━━━ Page text ━━━

Matching Thrust to Drag

Now we can equate the drag $D$ and the available thrust $T$ from the power $P$, like this: $$D = T = \frac{P}{v} => 4\cdot c_{D0}\cdot S\cdot\frac{\rho\cdot v^3}{2} = 130.5\cdot S$$ Luckily, wing area $S$ can be canceled, and we get a result for the airspeed $v$ at which the aircraft's drag can just be supported by the power the wing can generate independent of wing area: $$v = \sqrt[3]{\frac{130.5}{4\cdot c_{D0}\cdot\rho}} = 55.857 m/s$$

Now for the real size: If we assume that the payload fraction is 25%, the mass of the full aircraft will be 4 tons. To lift this at the dynamic pressure of 36.5 N/m² which corresponds to the found flight speed we need a wing area of 254 m². This can create 40.65 kW of power, 33.17 of which are transformed into thrust. The wing span will be a whopping 95.28 m. How you get this to Mars I leave to your imagination - after all, this is just a tad less than the wingspan of the Hughes H-4.

━━━ Records ━━━

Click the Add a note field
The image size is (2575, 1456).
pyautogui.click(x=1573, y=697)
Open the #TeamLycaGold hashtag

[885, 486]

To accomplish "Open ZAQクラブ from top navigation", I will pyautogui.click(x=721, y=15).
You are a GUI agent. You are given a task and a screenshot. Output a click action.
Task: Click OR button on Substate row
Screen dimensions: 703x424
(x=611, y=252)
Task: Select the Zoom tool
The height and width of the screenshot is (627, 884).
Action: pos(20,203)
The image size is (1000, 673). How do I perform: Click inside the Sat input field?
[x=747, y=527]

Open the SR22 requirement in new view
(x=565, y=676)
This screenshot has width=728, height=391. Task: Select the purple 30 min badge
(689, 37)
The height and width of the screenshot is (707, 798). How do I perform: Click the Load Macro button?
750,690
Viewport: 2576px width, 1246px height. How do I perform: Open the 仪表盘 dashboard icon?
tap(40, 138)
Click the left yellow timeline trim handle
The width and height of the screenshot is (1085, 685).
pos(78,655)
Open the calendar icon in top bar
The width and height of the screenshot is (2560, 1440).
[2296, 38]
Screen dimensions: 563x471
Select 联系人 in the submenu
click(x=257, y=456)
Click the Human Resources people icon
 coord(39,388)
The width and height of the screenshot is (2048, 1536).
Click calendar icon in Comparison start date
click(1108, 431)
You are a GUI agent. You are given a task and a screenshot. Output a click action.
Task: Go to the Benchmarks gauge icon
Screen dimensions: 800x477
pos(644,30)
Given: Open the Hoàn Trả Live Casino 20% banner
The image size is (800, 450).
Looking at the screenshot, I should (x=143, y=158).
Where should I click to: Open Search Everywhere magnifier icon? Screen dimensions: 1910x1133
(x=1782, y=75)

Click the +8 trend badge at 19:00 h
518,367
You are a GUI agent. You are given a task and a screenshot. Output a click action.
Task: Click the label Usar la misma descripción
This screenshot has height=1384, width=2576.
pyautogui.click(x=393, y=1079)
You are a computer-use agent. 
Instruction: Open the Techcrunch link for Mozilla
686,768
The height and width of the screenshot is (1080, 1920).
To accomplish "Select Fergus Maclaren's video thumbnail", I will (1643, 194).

━━━

## Problems and tasks
**1.** Edit the stretch of the text on matching thrust to drag from "Now for the" through "the Hughes H-4." so that "payload fraction" becomes "useful load fraction", and write out the edited stretch.
**2.** Pick up the text on matching thrust to drag after its last sentence and continue writing it.

## Responses for each task
**1.**
Now for the real size: If we assume that the useful load fraction is 25%, the mass of the full aircraft will be 4 tons. To lift this at the dynamic pressure of 36.5 N/m² which corresponds to the found flight speed we need a wing area of 254 m². This can create 40.65 kW of power, 33.17 of which are transformed into thrust. The wing span will be a whopping 95.28 m. How you get this to Mars I leave to your imagination - after all, this is just a tad less than the wingspan of the Hughes H-4.

**2.**
If you can achieve a higher payload fraction, the wing will become smaller: At 30% the full aircraft mass is only 3.333 tons, and the wing size will become 211.74 m² large. Its wing span will be 87 m. With these dimensions I doubt that a higher payload fraction will be possible. The closest aircraft to this design was the Boeing Condor, which had an empty mass of 3.6 tons (with a propulsion system weighing close to the mass of Curiosity) and a wing span of 61 m.

Last Checks

  1. Mach number: 56 m/s is just Mach 0.2345 on Mars, so we should not run into compressibility effects which would limit the assumed lift coefficient.

  2. Reynolds number. The bigger wing has an average chord of 2.66 m and the smaller one still 2.43 m chord, and per meter the Reynolds number in -47°C cold carbon dioxide at 56 m/s is 4,900,000 - plenty enough to make the selected lift coefficient possible. Size helps here!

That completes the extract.